In my years of active duty, I witnessed the fivefold increase in enlisted intelligence personnel. There were also more contractors, who cost more money. You could have funded three or more junior enlisted military for every contractor who was brought on. And those were jobs that I knew a lot of people would have wanted, despite the costs.Yet every time I came back home I saw more and more homeless people. Meanwhile, a general at one point put $1 million dollars towards a tent that was supposed to fill with air and make it resilient to munitions that would bounce off of it: the thing collapsed all the time.
The reality is that in the neighborhood I grew up in, people were poor, and no one could go to college without going into debt. I cannot say I was familiar with the situation of those who were of Southwest or South Asian descent, for example Arabs or Indians, as Islamophobia knew no bounds, only Brown skin color. There were not many Protestant white people, if any, that I knew from my part of Queens, although I met many in the army who were escaping from poverty or repaying college loans. Some joined for patriotic reasons as well and future job opportunities as contractors. I knew ten people from my high school graduating class of five hundred kids who were Black, Latino, and East Asian and joined the military to pay for college. There may have been more. We became indentured servants in a way, unable to just get a job out of high school that was barely minimum wage, which was at that time about five or six bucks an hour. In my home we had a lot of people: me and my two brothers, parents and a grandparent all in a two-bedroom apartment. This wasn’t uncommon. We had to take care of our elderly family because the other option of senior homes was too expensive. While my dad has had an excellent job all my life, he was still not able to afford helping me in college. My mother has a part time job and is a full time house mom. Still I had to join the military for the college money. Patriotism and a sense of duty were there, too, but I needed a job. I needed college money. I needed health care, I needed food and water. I had to contract myself to the army — and this was supposedly more than a job, it was a service, a duty to our country. Even though I needed to take care of myself, I bought into this pitch, this lie of glory and American exceptionalism.
Patriotism and a sense of duty were there, too, but I needed a job. I needed college money. I needed health care, I needed food and water. I had to contract myself to the army.
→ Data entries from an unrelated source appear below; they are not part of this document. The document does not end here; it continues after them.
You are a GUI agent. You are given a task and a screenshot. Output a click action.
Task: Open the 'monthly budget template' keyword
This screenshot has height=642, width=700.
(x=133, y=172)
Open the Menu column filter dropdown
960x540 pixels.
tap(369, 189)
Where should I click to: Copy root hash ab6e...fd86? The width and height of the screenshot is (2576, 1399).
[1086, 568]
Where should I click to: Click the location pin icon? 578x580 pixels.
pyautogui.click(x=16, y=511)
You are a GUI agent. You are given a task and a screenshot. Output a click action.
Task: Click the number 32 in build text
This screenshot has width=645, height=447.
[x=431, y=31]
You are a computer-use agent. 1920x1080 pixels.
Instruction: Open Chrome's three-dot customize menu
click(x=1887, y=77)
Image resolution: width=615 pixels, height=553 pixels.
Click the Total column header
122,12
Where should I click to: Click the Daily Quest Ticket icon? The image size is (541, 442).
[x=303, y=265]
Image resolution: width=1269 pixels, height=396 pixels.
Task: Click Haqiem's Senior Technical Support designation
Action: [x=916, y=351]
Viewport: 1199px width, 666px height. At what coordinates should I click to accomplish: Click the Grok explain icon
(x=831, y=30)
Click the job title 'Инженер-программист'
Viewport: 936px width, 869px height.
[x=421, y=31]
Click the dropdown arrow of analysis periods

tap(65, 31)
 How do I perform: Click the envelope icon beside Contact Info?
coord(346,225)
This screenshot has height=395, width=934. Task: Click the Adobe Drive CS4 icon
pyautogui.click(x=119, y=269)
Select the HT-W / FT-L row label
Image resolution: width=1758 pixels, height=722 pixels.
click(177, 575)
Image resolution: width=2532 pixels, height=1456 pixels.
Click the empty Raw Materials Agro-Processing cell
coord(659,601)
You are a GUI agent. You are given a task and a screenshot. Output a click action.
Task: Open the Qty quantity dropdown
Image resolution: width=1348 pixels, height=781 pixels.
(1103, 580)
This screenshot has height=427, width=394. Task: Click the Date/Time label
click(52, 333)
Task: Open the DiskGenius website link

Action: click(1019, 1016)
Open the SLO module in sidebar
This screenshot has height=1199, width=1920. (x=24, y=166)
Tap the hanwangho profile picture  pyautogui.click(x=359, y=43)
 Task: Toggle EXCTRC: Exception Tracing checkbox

I’ve experienced deep feelings of betrayal. We call this moral injury, with symptoms similar to PTSD. In the military there are two contradicting cultures. There is one strain that says, do it yourself, be tough, do what you can before you ask for help. There is another strain that says go seek help. The stigmas that those seeking help used to face have decreased in recent years. We now hear more about people being deployed to Iraq multiple times. We can see here the shame tactics of the army, which says, we can keep going on, even when it’s hard and we’re hurting. That culture carries through every part of being in the military: working fourteen hour days, seven days a week, with only two weeks off; getting married, divorced and raising kids, staying in shape, getting an education and being promoted. There is a whole culture of toughness that measures how much you have suffered. The more you suffered, the greater you were, with more honor, more glory. A true testament of loyalty to the nation.
I’ve experienced deep feelings of betrayal. We call this moral injury, with symptoms similar to PTSD.
When we leave the military, that suffering becomes our way of life in the civilian world. This is like playing the game chicken with your whole life, waiting to see how much suffering you can tolerate before it becomes an emergency. And people thank us for our service, but we have all of this inner suffering. What they are thanking us for is being in pain. We are heroes because of this pain.
These words are difficult for me to say.